We also extract the sepal width column of the train and test datasets. The sepal width for the test dataset will be used to compare with the predicition from the SOM. That of the train dataset will be used to assign a sepal width for each neuron in the SOM.
To compute a sepal width estimate for each neuron, we can loop through them and find all data points whose best-matching unit is that neuron.

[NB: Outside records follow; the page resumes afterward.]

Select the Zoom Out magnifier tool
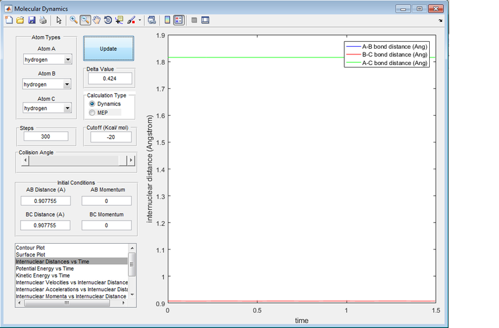 click(x=85, y=20)
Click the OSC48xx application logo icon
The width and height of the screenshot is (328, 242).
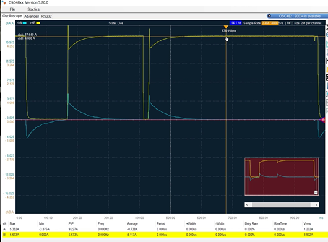(x=4, y=2)
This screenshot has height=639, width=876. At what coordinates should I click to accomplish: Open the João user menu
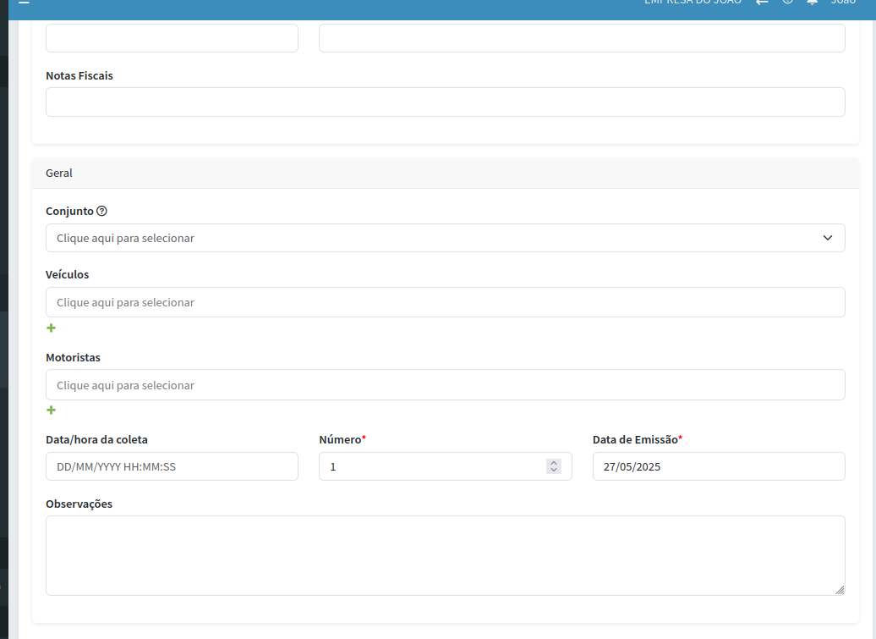[x=843, y=3]
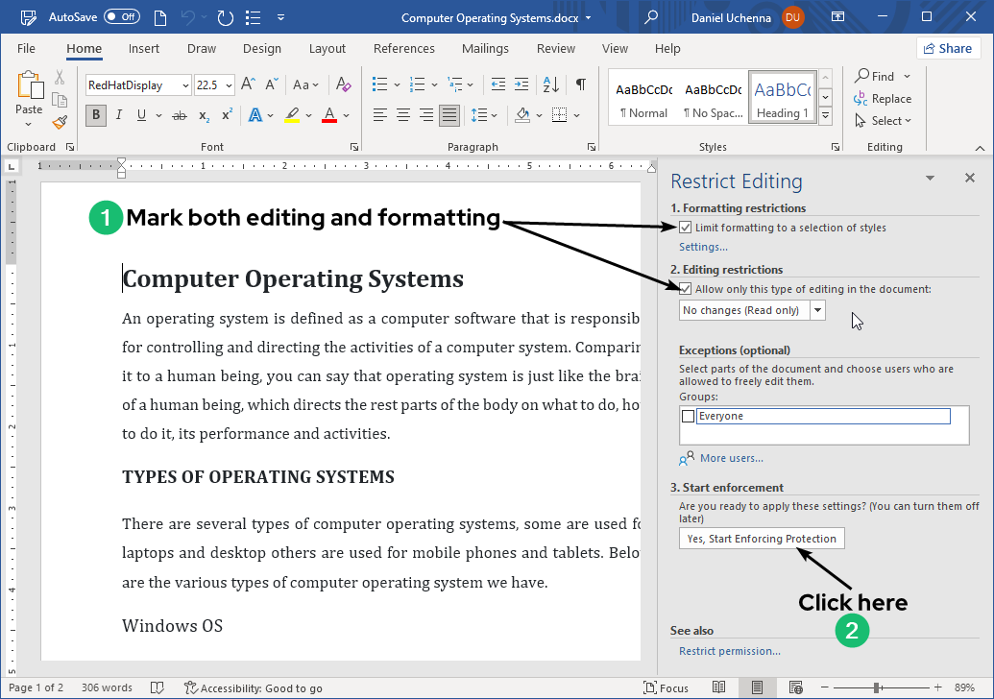Viewport: 994px width, 699px height.
Task: Uncheck 'Limit formatting to a selection of styles'
Action: click(x=686, y=228)
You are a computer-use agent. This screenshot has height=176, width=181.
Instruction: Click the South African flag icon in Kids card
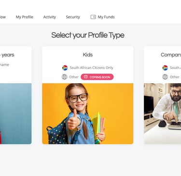(65, 68)
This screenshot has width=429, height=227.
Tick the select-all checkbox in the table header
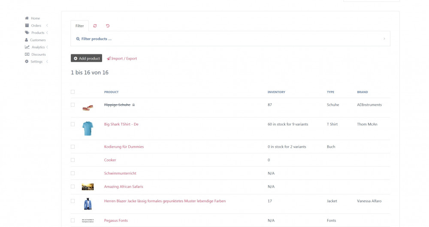73,92
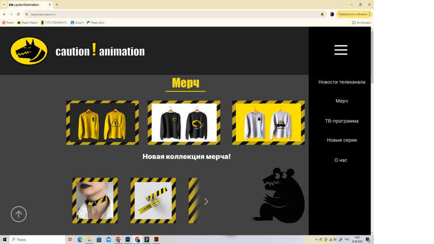Viewport: 434px width, 244px height.
Task: Open Photoshop from the taskbar
Action: pyautogui.click(x=128, y=240)
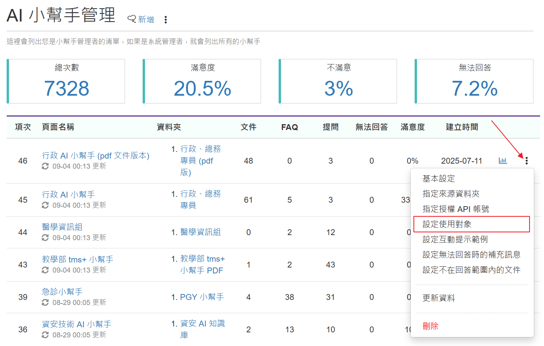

The sepal width of the neuron can then be computed as the median value of the sepal width of all these data points
# Compute median sepal width and uncertainty for all neurons
swidth_med = []
swidth_std = []
for i in range(m*n):
tmp = swidth_train[pred_train == i]
swidth_med.append(np.nanmedian(tmp))
swidth_std.append(np.nanstd(tmp))
In the code above, we also computed an estimate of the uncertainty on the sepal width as the standard deviation. Lets us predict the sepal width of the test set using the SOM
# Predict sepal width for test set
swidth_test_pred = np.array(swidth_med)[pred_test]
swidth_test_pred_std = np.array(swidth_std)[pred_test]
print('Predicted Real')
for pred, err, true in zip(swidth_test_pred, swidth_test_pred_std, swidth_test):
print(f'{pred:.1f} +- {err:.1f} {true:.1f}')
Results
Predicted Real
3.5 +- 0.3 4.1
3.0 +- 0.3 3.8
2.5 +- 0.2 2.4
3.8 +- 0.3 3.3
3.2 +- 0.3 3.1
3.0 +- 0.3 3.2
2.5 +- 0.2 2.4
2.8 +- 0.2 2.8
2.9 +- 0.2 2.9
3.5 +- 0.3 3.4
Note
Depending on the parameters of the SOM and the initialisation of the weights, it is not possible to predict a sepal width for all the data points in the test dataset.